You can read more about the sale on The Real Deal’s website.
An Upper West Side ZIP code was one of just five in New York City to be named among the 100 most expensive areas in the United States for 2023.
RealtyHop, a site that tracks real estate prices, released its annual list of the 100 most expensive ZIP codes in the country for home sale listing prices, and the Upper West Side’s 10069 ZIP Code earned the 85th spot. The 10069 ZIP code doesn’t get talked about nearly as much as 10023, 10024, and 10025 — all staples of the neighborhood — but it represents the majority of the area west of West End Avenue from West 59th to 72nd streets.
The stretch is full of towering luxury buildings facing the Hudson River and also the recently developed Waterline Square near 675 West 59th Street, which boosted the area’s median home sale price.
In 2020, the 10069 area had the largest one-year jump in home sales of any ZIP code in the country, when it rose $800,000 over the previous year. The jump coincided with the first year of sales at Waterline Square.
The median home sale in the 10069 ZIP code for 2023 was $2.15 million, according to RealtyHop.
The most expensive ZIP code in the entire country for the year? Atherton, California, in San Mateo County south of San Francisco, where the median listed price for homes was $7.95 million.
You can check out the full study and see the other most expensive New York City ZIP codes — HERE.
The New York City Marathon took place on Sunday, which means that one Central Park statue took its annual pilgrimage through the park to greet runners at the finish line.
A life-sized bronze statue of Fred Lebow, the founder of the New York City Marathon, is stationed at 90th Street and East Drive for 364 days a year. However, on the first Sunday of November, park workers take the 600-pound statue from its base to a spot near the marathon’s finish line.
Each year, runners leave flowers and medals on the statue.
Lebow, who served as the president of the New York Road Runners organization, spearheaded the first New York City Marathon in 1970. He was born in Romania, before escaping from the Nazis and eventually living in the city.
You can read more about the statue on Untapped Cities’ website — HERE.
Last week, the New York Times jumped into the conversation of what ever happened to the Equestrian Statue of Theodore Roosevelt that was stationed at the front of the American Museum of Natural History for eight decades
“What Is a Teddy Roosevelt Presidential Library Doing in North Dakota?” the Times headline asks. It describes the $333 million project of creating a presidential library in the tiny town of Medora, North Dakota and the differing of opinions when it comes to Roosevelt.
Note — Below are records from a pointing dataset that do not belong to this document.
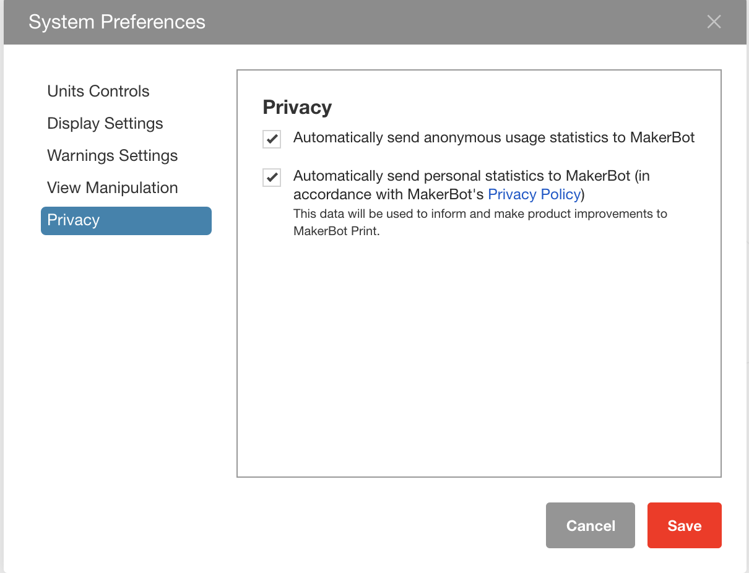Click the product improvements description text
The image size is (749, 573).
click(480, 214)
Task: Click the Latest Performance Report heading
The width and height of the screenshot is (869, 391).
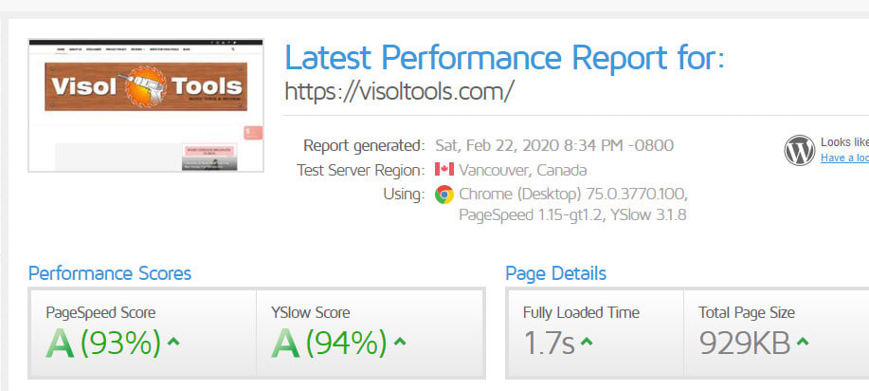Action: 504,58
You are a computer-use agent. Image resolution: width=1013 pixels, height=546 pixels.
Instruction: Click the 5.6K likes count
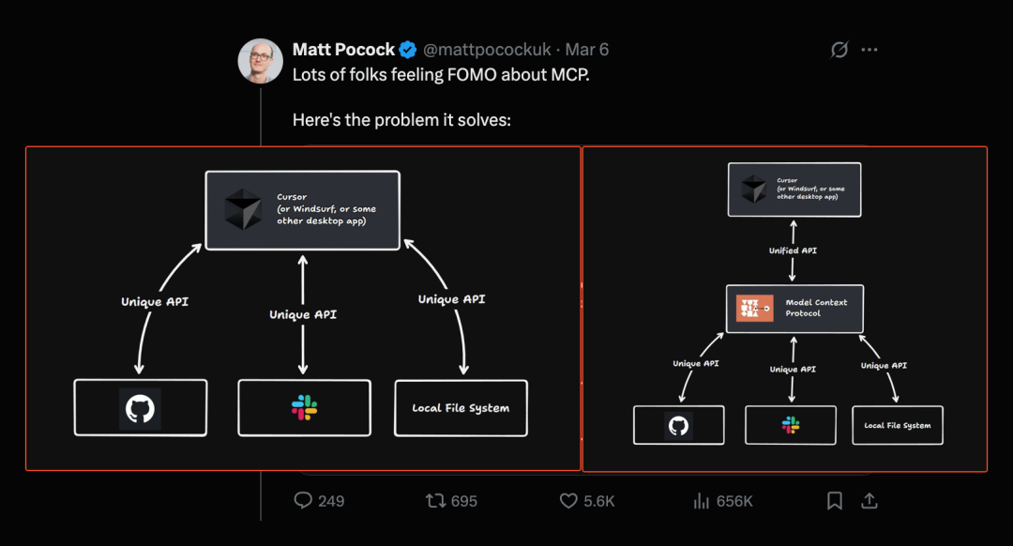pyautogui.click(x=598, y=501)
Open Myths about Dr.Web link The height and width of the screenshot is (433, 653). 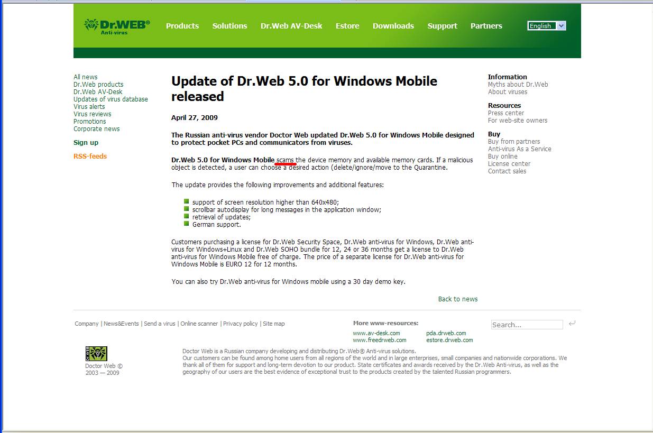(x=518, y=85)
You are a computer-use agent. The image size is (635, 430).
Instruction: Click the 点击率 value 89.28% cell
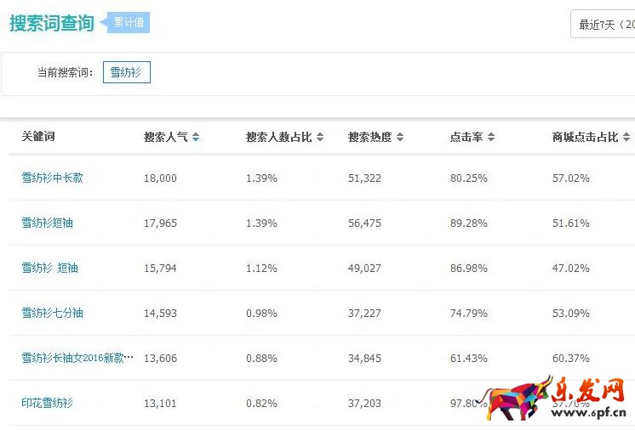(468, 223)
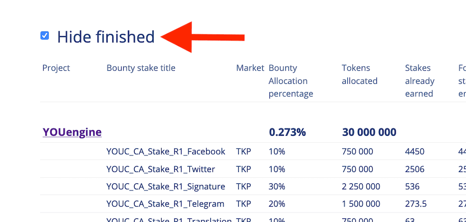The width and height of the screenshot is (466, 222).
Task: Click the 30 000 000 tokens total
Action: [x=369, y=132]
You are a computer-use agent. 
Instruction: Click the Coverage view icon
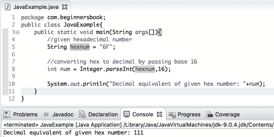tap(210, 114)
The piece also touched on the fate of the equestrian statue of Roosevelt that was removed from the Upper West Side in January 2022, and shipped to the site of the North Dakota library slated to open in 2026.
Edward O’Keefe, the library’s chief executive, told the New York Times that the statue featuring Roosevelt on horseback towering over a shirtless African man and Native American man, will not be on display when the library opens, but any plans beyond that for the statue are uncertain.
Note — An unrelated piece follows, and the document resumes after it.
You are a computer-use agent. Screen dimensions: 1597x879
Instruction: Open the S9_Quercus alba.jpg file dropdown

(For the record, when WSR queried officials in North Dakota a few weeks ago about the statue’s status, we were told: “the statue is in a safe and secure location in North Dakota” and, “at this time, there are no plans yet developed for displaying the statue. Happy to keep you posted in the future.”)
You can read the full Times’ piece — HERE.
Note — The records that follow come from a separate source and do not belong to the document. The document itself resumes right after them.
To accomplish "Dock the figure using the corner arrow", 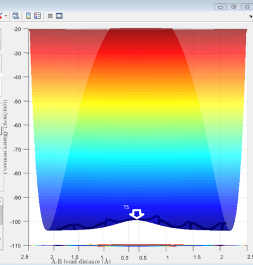I will pos(251,16).
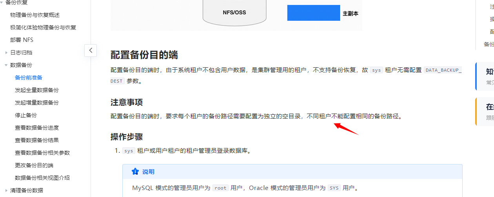
Task: Navigate to 停止备份 page
Action: coord(26,115)
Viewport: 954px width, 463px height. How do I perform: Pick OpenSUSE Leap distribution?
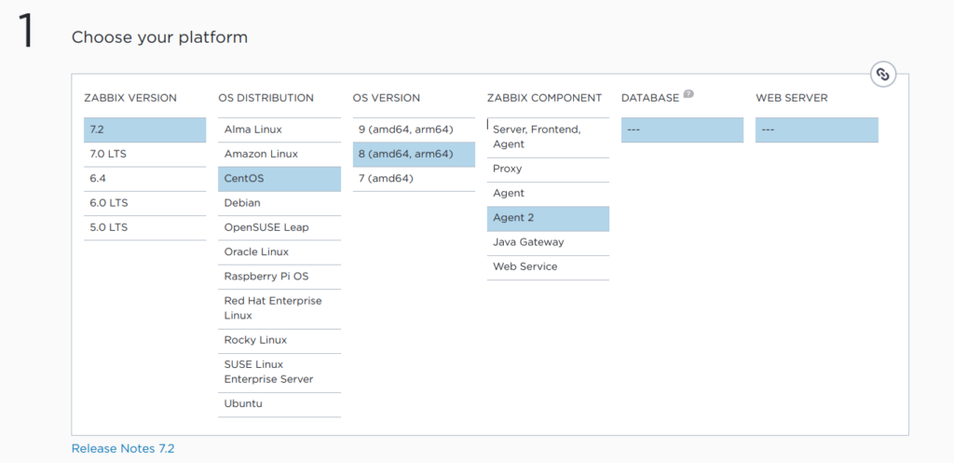(x=279, y=227)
On a personal and melancholy note, our family dog Bella passed away at the age of 13 this weekend. She was a brown Labradoodle who started out as red and lived a long and happy life eating bacon, walking in the woods, cooling in the grass, enjoying the ocean breeze, strolling the city, and spending time with her human and animal families.
She was a steadfast friend and canny observer of moods whose quiet grace and gentle nature added a sense of love and camaraderie to all our days. She was the most dignified and gentle of dogs. She passed peacefully in bed surrounded by her family.
And for that reason, hug your dog this Monday, take an extra long walk, let them sniff all the smells and meander their way through a grassy spot.